Report how many lines in the data include "Google", with the number as the only reply.

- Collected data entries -
________________

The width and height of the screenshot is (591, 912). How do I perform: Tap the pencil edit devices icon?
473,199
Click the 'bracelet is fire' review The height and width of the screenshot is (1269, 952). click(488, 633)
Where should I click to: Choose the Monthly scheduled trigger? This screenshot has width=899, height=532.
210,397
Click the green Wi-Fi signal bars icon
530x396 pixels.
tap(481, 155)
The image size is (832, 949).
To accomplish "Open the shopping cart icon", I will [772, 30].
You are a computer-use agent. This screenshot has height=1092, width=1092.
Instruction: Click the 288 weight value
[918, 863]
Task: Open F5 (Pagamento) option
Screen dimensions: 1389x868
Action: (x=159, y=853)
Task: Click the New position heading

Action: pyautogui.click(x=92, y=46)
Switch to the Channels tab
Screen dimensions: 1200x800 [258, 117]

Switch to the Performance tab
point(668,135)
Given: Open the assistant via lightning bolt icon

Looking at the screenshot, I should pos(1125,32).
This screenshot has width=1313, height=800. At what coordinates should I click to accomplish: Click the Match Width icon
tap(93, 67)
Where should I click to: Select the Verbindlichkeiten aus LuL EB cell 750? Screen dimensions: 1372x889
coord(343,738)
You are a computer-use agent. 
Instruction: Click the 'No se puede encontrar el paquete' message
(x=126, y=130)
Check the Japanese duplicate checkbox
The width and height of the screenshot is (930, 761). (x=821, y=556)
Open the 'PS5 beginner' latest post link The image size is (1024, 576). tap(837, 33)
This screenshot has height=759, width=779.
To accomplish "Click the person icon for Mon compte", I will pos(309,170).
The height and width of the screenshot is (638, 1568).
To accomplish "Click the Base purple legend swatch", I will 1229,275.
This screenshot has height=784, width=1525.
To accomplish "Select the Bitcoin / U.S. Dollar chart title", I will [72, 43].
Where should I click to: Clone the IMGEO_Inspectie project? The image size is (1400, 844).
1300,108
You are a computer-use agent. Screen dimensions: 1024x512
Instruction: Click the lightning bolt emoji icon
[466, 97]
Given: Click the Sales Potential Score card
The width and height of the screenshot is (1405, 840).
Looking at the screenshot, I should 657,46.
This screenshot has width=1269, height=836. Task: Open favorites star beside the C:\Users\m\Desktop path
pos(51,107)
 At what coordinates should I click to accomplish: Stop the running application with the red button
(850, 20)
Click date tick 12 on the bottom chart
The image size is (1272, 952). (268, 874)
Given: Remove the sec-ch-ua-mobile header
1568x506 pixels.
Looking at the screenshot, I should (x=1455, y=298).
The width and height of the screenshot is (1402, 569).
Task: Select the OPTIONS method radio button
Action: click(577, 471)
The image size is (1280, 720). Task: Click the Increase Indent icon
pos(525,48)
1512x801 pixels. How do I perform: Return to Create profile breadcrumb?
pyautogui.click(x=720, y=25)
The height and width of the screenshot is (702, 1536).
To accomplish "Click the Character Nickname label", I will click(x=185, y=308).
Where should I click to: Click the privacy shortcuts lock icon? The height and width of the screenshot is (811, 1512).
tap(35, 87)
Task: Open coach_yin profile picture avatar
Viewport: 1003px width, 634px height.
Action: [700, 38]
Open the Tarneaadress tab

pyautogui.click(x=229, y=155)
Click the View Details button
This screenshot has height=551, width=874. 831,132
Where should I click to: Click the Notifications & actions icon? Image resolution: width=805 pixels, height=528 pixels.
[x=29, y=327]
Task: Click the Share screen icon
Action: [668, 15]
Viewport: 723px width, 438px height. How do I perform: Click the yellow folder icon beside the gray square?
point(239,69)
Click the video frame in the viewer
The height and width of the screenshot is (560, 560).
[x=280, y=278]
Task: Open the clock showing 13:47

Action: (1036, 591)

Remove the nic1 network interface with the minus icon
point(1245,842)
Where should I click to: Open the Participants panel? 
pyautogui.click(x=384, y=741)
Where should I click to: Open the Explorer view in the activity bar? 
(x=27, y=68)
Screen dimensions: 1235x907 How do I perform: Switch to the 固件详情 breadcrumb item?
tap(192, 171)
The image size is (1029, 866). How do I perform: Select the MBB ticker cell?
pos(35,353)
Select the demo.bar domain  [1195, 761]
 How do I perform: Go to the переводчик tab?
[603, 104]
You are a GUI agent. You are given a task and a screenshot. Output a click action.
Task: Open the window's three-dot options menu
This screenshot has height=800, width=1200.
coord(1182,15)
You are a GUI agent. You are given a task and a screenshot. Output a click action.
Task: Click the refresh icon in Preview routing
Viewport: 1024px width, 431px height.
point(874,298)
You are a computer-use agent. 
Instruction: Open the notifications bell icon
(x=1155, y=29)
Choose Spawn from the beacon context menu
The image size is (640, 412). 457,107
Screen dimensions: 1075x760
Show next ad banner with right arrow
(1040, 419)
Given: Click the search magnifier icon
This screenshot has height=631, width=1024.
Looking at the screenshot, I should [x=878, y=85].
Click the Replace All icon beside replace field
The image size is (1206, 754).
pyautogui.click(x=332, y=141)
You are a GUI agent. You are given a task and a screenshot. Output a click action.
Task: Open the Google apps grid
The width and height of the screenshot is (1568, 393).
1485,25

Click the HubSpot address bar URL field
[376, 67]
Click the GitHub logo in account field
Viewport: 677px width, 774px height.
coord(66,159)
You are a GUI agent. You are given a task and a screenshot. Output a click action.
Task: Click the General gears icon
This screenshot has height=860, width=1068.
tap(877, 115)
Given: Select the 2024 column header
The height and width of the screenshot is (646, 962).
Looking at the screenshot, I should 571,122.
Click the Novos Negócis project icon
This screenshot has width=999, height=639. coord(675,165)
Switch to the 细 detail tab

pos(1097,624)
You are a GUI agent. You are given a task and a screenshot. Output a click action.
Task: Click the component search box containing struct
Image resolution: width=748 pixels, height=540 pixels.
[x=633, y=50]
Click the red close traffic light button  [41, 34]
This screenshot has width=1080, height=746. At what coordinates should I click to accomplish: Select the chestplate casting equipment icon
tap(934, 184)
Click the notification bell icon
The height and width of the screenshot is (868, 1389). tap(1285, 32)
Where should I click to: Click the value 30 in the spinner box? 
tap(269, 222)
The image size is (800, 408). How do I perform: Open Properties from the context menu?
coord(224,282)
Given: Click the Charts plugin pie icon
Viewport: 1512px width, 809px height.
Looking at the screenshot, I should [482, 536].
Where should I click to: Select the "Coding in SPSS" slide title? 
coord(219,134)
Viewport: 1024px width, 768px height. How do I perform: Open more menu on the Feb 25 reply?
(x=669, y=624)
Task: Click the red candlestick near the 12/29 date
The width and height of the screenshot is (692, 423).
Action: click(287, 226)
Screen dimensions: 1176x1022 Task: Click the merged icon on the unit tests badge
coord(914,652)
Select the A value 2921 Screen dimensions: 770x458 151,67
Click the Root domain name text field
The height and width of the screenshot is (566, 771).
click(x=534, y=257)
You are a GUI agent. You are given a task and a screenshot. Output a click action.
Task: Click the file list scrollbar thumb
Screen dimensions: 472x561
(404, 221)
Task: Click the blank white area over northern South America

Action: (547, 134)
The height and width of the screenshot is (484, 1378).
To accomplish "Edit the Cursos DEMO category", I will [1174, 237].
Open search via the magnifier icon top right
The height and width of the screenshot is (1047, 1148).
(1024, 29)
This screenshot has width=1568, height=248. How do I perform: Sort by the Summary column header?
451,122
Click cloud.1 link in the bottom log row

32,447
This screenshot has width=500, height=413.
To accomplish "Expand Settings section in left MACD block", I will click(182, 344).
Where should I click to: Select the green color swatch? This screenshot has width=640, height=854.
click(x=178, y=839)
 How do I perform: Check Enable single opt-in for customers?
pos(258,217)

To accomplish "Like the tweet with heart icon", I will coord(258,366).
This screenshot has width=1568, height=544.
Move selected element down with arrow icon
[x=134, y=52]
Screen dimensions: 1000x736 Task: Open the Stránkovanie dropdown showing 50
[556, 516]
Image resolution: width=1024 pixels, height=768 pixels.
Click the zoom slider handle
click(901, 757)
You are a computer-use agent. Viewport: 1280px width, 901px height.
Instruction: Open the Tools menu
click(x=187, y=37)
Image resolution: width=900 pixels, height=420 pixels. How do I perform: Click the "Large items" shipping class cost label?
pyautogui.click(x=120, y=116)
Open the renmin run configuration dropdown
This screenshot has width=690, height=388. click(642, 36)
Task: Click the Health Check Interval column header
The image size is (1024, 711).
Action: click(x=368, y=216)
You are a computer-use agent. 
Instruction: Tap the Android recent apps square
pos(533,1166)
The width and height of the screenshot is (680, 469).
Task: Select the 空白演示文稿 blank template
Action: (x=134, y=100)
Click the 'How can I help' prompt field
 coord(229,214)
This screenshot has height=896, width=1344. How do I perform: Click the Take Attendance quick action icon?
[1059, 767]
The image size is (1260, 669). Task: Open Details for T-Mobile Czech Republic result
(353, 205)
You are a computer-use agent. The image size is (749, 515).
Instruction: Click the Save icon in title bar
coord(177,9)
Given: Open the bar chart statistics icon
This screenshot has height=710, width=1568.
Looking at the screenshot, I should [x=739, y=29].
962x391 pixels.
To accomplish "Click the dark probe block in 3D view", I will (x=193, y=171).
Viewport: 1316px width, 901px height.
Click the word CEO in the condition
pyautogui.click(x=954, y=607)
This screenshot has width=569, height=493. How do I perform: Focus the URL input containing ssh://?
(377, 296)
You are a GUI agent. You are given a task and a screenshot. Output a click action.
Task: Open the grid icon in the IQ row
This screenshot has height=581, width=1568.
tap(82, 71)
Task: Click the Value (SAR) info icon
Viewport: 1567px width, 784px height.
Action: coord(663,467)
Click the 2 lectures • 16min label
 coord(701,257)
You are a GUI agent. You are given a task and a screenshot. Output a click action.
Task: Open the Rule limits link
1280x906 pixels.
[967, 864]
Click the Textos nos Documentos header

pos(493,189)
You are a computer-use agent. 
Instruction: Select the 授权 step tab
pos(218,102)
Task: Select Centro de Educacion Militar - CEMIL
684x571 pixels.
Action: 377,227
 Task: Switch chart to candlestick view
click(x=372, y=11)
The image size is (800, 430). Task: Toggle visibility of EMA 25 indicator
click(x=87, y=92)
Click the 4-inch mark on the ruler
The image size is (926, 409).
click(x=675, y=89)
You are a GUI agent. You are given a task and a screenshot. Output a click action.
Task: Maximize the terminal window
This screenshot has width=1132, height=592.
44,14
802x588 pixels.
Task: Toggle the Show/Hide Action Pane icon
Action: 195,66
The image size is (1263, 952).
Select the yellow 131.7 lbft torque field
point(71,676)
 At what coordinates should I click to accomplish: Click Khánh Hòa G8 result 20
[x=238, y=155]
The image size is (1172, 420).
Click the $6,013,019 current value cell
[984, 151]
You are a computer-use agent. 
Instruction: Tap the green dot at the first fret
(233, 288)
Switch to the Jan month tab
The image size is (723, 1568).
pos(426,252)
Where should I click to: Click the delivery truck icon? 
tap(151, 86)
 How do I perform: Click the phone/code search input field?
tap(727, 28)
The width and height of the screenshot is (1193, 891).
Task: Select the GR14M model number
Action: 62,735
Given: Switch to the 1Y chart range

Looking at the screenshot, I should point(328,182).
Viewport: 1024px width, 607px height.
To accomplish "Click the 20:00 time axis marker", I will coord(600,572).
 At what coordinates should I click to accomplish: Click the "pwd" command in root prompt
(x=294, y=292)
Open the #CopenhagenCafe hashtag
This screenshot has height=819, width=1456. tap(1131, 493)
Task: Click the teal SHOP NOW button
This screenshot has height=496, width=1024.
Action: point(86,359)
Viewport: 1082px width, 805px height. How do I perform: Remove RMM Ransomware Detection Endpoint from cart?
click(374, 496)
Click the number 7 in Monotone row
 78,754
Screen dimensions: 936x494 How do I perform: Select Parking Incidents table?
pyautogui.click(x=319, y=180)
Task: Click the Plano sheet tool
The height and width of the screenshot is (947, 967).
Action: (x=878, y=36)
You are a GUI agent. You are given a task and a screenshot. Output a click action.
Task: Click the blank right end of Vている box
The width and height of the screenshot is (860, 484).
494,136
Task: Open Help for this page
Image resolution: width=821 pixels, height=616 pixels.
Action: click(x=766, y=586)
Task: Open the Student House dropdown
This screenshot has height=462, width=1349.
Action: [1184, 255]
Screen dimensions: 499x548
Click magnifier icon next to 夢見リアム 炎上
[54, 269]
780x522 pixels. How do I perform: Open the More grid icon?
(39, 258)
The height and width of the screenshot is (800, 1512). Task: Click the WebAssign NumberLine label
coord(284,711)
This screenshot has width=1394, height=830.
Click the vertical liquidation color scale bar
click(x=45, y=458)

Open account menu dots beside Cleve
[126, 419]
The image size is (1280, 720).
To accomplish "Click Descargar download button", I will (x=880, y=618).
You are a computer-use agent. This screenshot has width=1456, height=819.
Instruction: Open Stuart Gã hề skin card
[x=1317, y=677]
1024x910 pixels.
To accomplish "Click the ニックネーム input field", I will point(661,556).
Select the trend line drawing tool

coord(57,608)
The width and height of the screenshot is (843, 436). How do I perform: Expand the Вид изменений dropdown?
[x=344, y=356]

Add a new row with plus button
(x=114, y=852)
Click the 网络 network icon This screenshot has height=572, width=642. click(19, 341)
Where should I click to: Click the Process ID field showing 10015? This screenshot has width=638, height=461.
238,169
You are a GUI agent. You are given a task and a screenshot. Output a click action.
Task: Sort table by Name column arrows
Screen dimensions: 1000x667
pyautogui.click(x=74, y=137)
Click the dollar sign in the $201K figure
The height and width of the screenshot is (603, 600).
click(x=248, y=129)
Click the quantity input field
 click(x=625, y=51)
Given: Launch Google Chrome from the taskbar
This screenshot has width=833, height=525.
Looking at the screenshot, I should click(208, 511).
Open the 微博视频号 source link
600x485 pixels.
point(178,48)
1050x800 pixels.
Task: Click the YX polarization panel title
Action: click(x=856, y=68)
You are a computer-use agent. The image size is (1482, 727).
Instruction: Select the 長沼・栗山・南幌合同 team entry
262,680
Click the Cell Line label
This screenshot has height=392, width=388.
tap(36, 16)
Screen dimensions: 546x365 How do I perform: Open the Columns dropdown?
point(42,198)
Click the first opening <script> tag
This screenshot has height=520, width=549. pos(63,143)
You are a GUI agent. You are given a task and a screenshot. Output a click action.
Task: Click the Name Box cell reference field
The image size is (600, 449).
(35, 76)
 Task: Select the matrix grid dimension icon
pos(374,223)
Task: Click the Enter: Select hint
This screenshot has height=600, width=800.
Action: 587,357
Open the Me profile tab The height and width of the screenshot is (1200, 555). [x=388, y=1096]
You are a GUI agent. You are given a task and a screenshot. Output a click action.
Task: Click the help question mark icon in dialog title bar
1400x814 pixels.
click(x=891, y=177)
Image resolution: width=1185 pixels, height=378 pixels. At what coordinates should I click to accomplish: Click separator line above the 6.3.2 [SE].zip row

________________

- ANSWER AREA -
2